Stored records
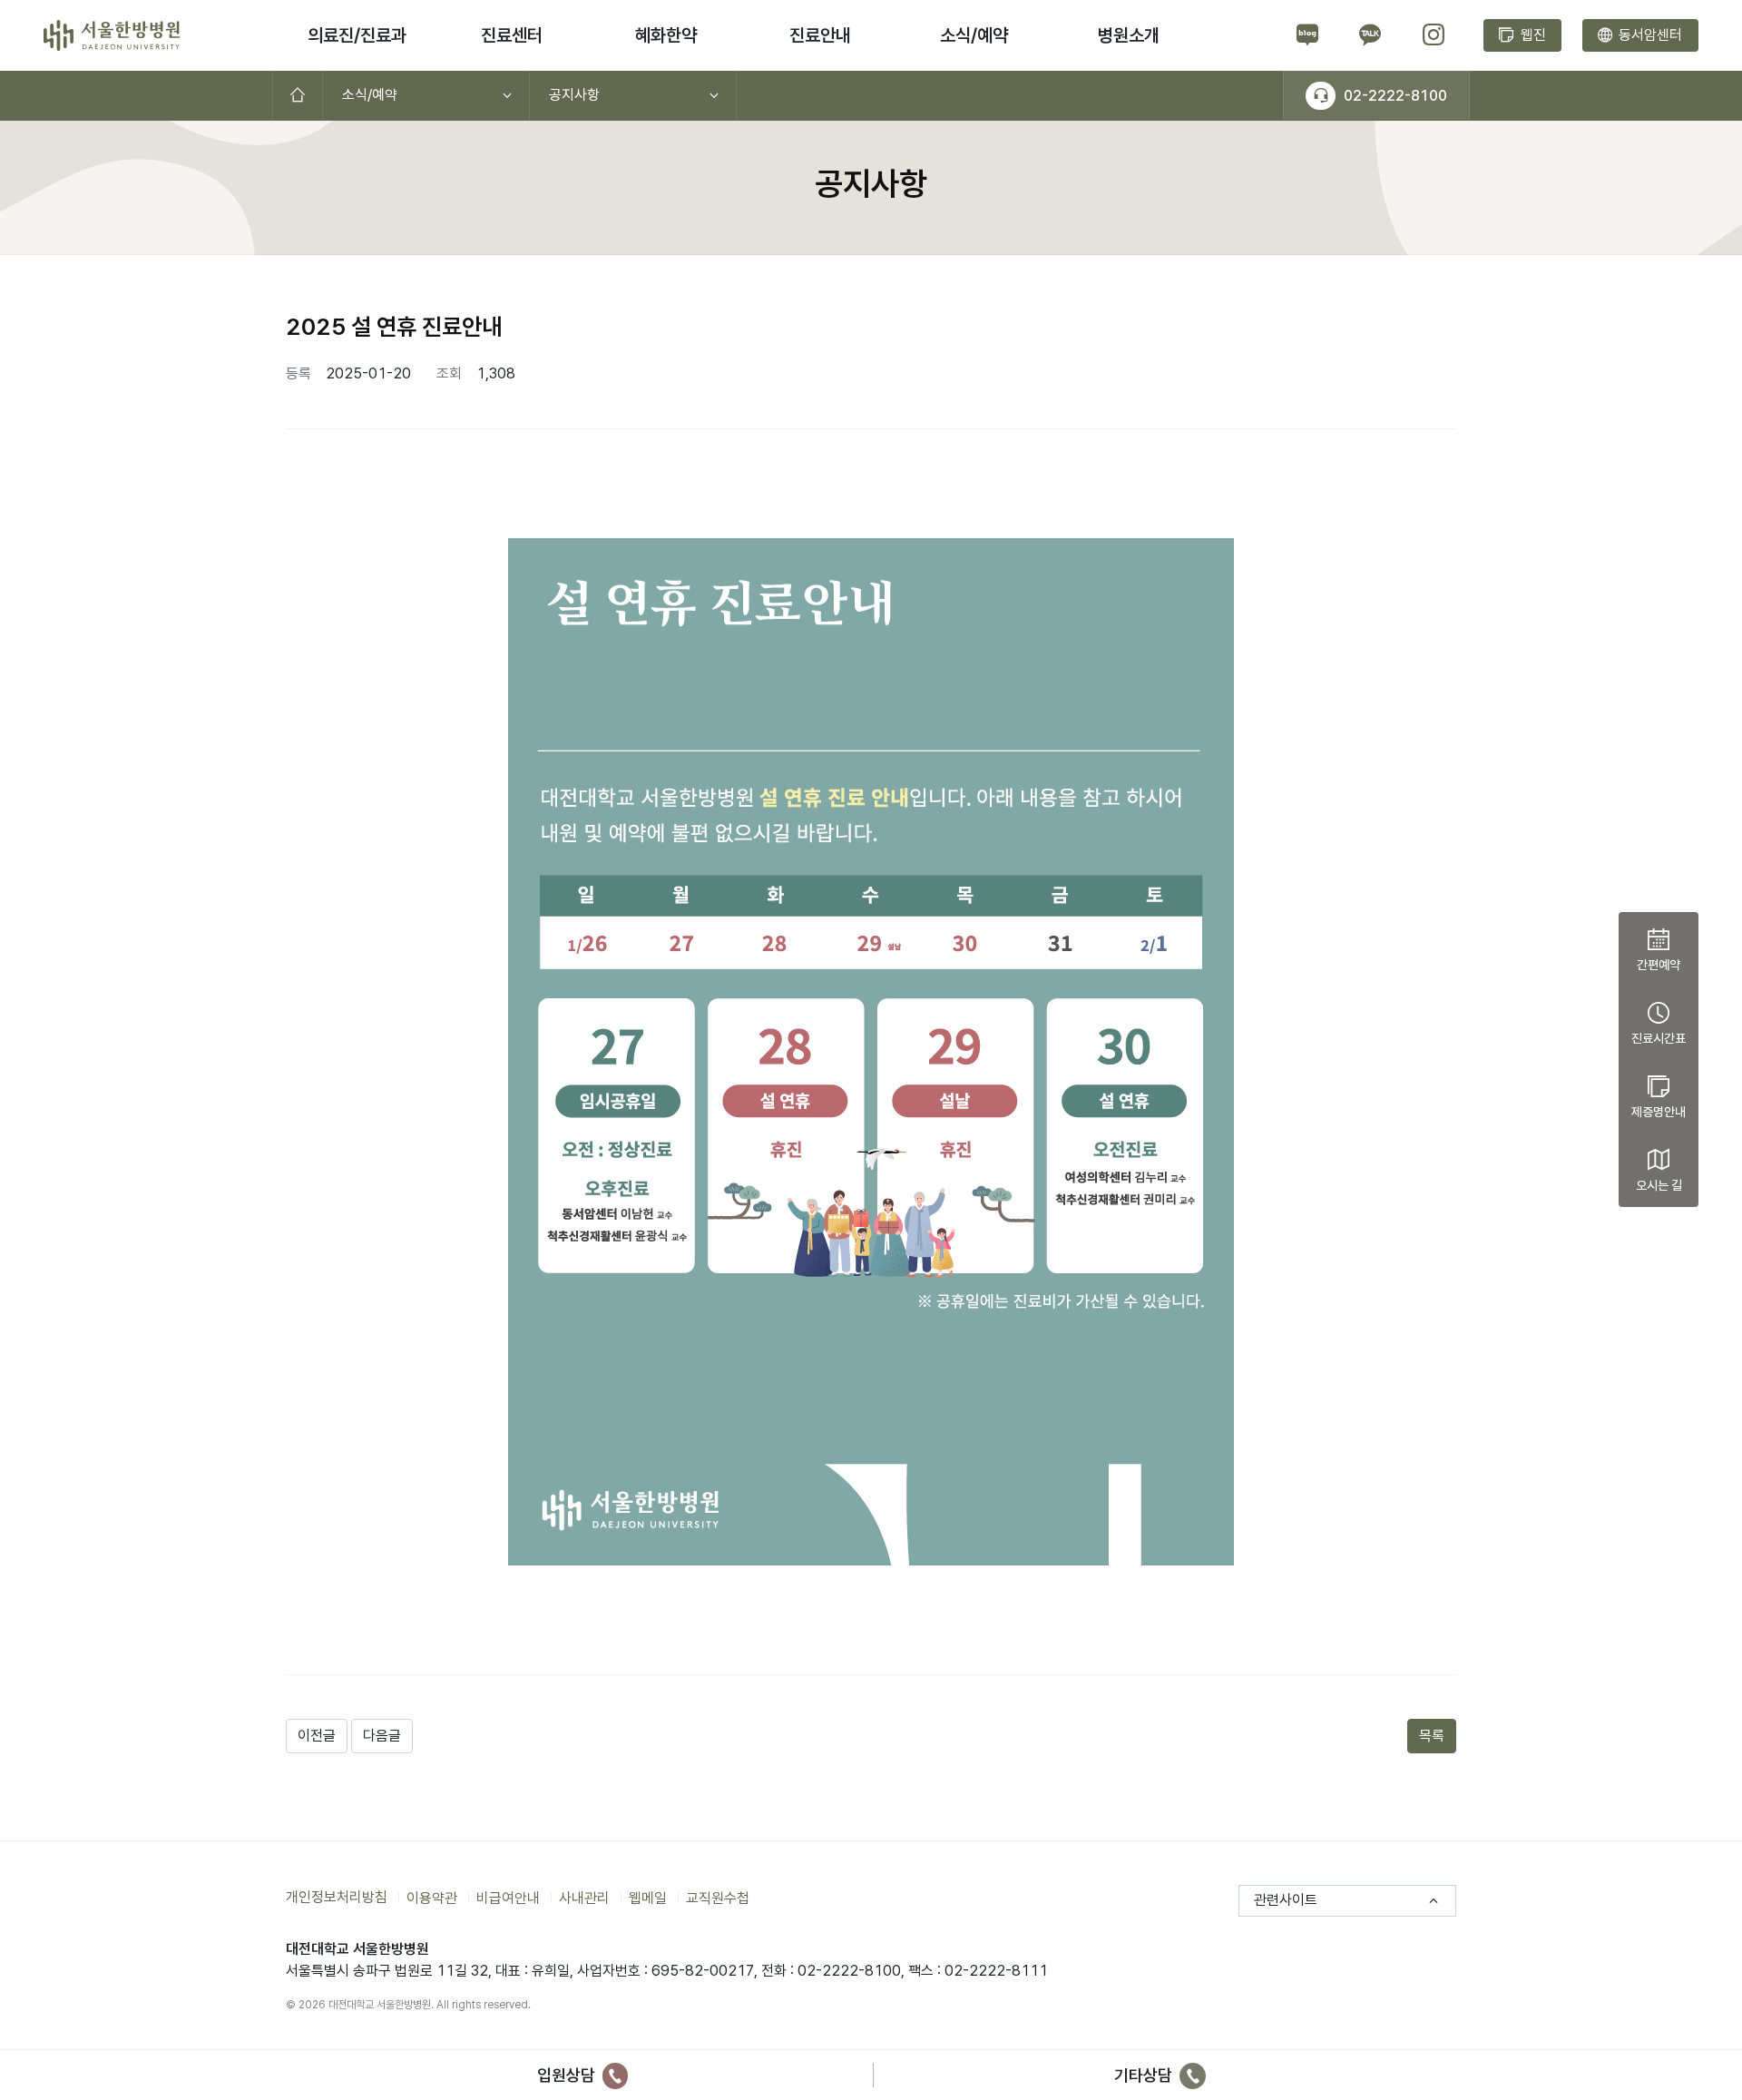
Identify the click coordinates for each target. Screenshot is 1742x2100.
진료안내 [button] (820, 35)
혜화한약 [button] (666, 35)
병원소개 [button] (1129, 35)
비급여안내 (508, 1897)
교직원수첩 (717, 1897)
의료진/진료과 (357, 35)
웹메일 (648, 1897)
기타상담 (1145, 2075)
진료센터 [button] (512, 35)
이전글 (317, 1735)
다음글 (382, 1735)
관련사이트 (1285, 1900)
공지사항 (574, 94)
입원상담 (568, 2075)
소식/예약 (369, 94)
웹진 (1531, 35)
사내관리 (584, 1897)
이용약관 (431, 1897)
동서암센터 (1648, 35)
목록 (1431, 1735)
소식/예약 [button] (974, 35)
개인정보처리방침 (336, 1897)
---
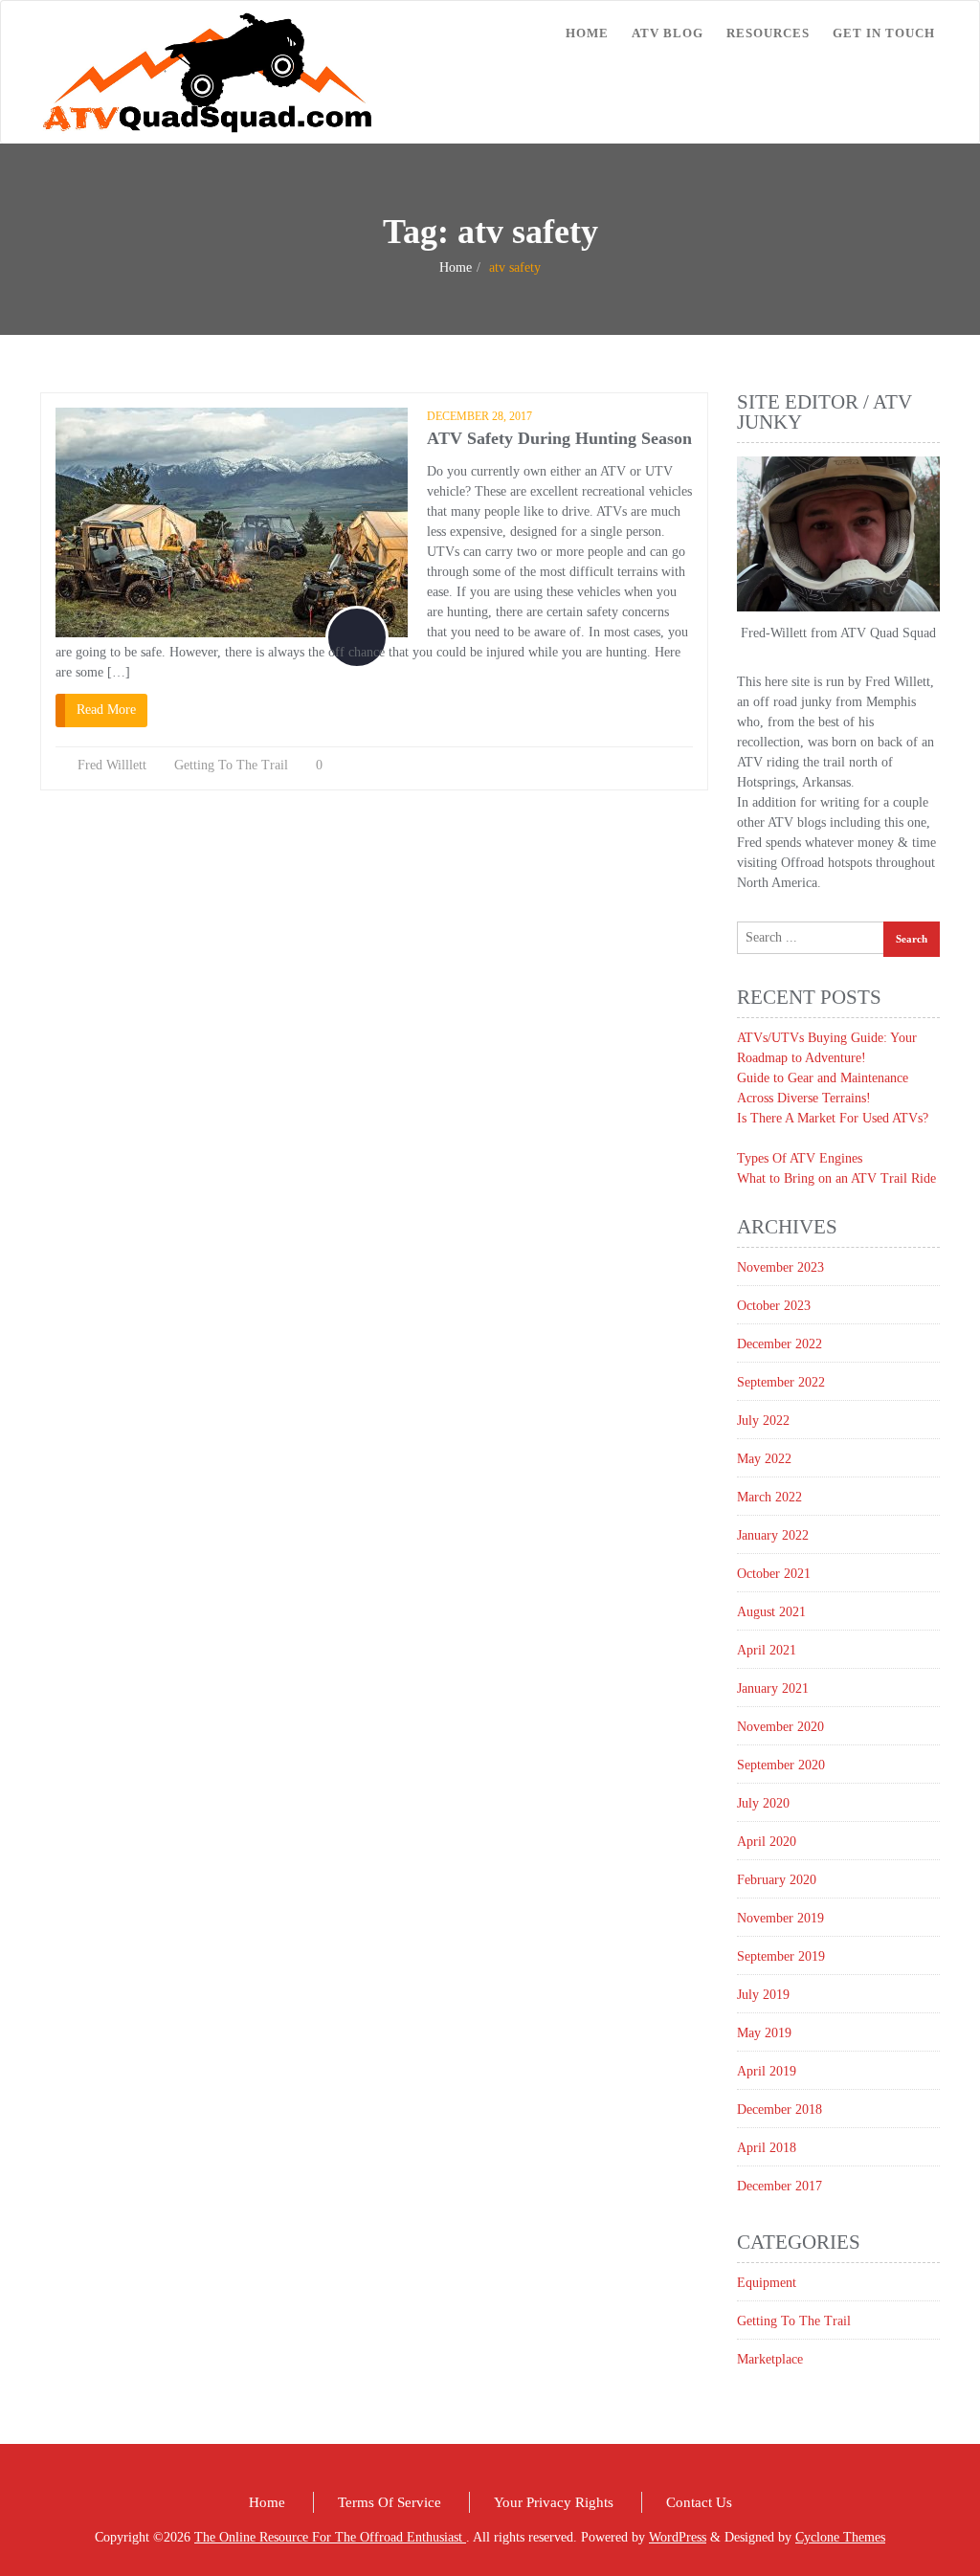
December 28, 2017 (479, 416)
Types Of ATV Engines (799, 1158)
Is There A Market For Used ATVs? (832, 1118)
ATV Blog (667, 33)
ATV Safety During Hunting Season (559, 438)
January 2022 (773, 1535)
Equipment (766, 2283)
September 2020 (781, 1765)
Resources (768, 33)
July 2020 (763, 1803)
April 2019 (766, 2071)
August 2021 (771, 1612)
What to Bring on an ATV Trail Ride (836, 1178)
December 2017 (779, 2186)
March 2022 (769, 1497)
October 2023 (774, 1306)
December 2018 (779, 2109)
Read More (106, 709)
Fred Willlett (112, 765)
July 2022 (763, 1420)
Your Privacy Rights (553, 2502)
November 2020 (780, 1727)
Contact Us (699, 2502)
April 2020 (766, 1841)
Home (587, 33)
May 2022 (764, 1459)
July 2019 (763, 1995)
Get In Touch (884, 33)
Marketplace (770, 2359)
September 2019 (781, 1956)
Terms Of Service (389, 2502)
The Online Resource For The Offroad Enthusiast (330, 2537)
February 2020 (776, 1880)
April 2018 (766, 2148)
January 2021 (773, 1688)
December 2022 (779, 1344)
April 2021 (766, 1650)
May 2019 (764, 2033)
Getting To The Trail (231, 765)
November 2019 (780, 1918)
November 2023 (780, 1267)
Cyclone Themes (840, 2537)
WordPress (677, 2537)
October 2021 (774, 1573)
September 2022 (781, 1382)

● **WHAT TO PRODUCE**:
Return only those lines of the records that contain the string "Trail".

● **EXPECTED OUTPUT**:
What to Bring on an ATV Trail Ride (836, 1178)
Getting To The Trail (231, 765)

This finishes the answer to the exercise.